Benedetto XVI è in Libano per il suo 24.mo viaggio apostolico internazionale. Nella basilica greco-melkita di St. Paul ad Harissa, vicino Beirut, ha firmato l’Esortazione apostolica post-sinodale “Ecclesia in Medio Oriente”. Il Papa ha levato un appello affinché i cristiani della regione siano liberi di testimoniare la loro fede e li ha incoraggiati a non avere paura e a far vincere l’amore sull’odio. Nel primo pomeriggio, nella cerimonia di benvenuto all’aeroporto “Rafiq Hariri” di Beirut, il Papa aveva sottolineato di essere venuto in Libano come “pellegrino di pace” per tutto il Medio Oriente.
Radio Vaticana - “Non temere piccolo gregge” del Medio Oriente, la Chiesa è con te. Ad Harissa, cuore cristiano e mariano del Libano, si è levato il vibrante appello del Papa per i cristiani della regione. Un invito alla speranza che contraddistingue l’Esortazione apostolica “Ecclesia in Medio Oriente” firmata stasera dal Papa nella basilica greco-melkita di St. Paul. Una cerimonia suggestiva con il Papa che, nell’abbraccio dei Patriarchi del Medio Oriente, ha voluto testimoniare la comunione dei cristiani della regione.

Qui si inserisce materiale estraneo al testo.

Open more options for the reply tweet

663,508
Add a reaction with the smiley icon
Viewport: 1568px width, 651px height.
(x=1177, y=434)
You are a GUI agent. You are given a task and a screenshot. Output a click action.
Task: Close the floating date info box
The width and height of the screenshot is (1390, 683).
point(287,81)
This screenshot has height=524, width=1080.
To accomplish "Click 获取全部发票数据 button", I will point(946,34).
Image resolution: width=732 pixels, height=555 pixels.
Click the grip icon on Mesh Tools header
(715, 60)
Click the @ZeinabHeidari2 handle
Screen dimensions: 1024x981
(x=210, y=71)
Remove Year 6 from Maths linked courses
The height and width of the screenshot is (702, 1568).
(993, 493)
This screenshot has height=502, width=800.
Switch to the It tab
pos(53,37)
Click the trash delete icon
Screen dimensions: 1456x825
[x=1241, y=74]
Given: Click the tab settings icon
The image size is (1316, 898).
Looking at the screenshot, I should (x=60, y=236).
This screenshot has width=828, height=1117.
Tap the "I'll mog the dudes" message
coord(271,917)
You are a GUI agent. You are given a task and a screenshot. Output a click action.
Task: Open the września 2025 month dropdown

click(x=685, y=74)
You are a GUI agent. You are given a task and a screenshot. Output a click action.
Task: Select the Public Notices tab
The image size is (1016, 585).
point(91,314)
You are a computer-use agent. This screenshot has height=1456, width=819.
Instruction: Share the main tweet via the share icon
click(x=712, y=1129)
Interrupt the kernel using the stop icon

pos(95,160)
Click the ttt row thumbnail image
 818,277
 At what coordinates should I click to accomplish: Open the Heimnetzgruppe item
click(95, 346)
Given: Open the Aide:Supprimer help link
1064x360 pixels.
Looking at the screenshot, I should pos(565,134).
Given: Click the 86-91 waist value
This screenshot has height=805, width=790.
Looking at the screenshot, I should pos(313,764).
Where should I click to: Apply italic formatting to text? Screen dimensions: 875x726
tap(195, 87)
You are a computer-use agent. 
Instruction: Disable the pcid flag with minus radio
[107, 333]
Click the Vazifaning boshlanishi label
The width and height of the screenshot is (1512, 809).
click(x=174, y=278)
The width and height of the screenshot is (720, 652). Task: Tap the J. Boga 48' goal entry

Nell’odierna Festa dell’Esaltazione della Croce, circostanza “provvidenziale”, il Papa ha affermato che l’Esortazione va proprio letta alla luce della Croce che è segno “dell’amore incondizionato di Dio per l’uomo”. Ed ha sottolineato che tutta la Chiesa ascolta il “grido ansioso” e lo “sguardo disperato” di tanti uomini e donne del Medio Oriente “che vivono forti tensioni nella paura e nell’inquietudine e che vogliono seguire Cristo”. Al tempo stesso, ha espresso ammirazione per i cristiani del Medio Oriente, per il coraggio della loro fede: “Chiese del Medio Oriente – è stata l’esortazione del Papa – non temete perché il Signore è veramente con voi fino alla fine del mondo”. Non temete, ha soggiunto, “perché la Chiesa universale vi accompagna con la sua vicinanza umana e spirituale”. Ed ha osservato che, “con i suoi appelli al dialogo”, l’Esortazione apostolica vuole “celebrare la vittoria dell’amore sull’odio, del perdono sulla vendetta, del servizio sul dominio, dell’umiltà sull’orgoglio, dell’unità sulla divisione”.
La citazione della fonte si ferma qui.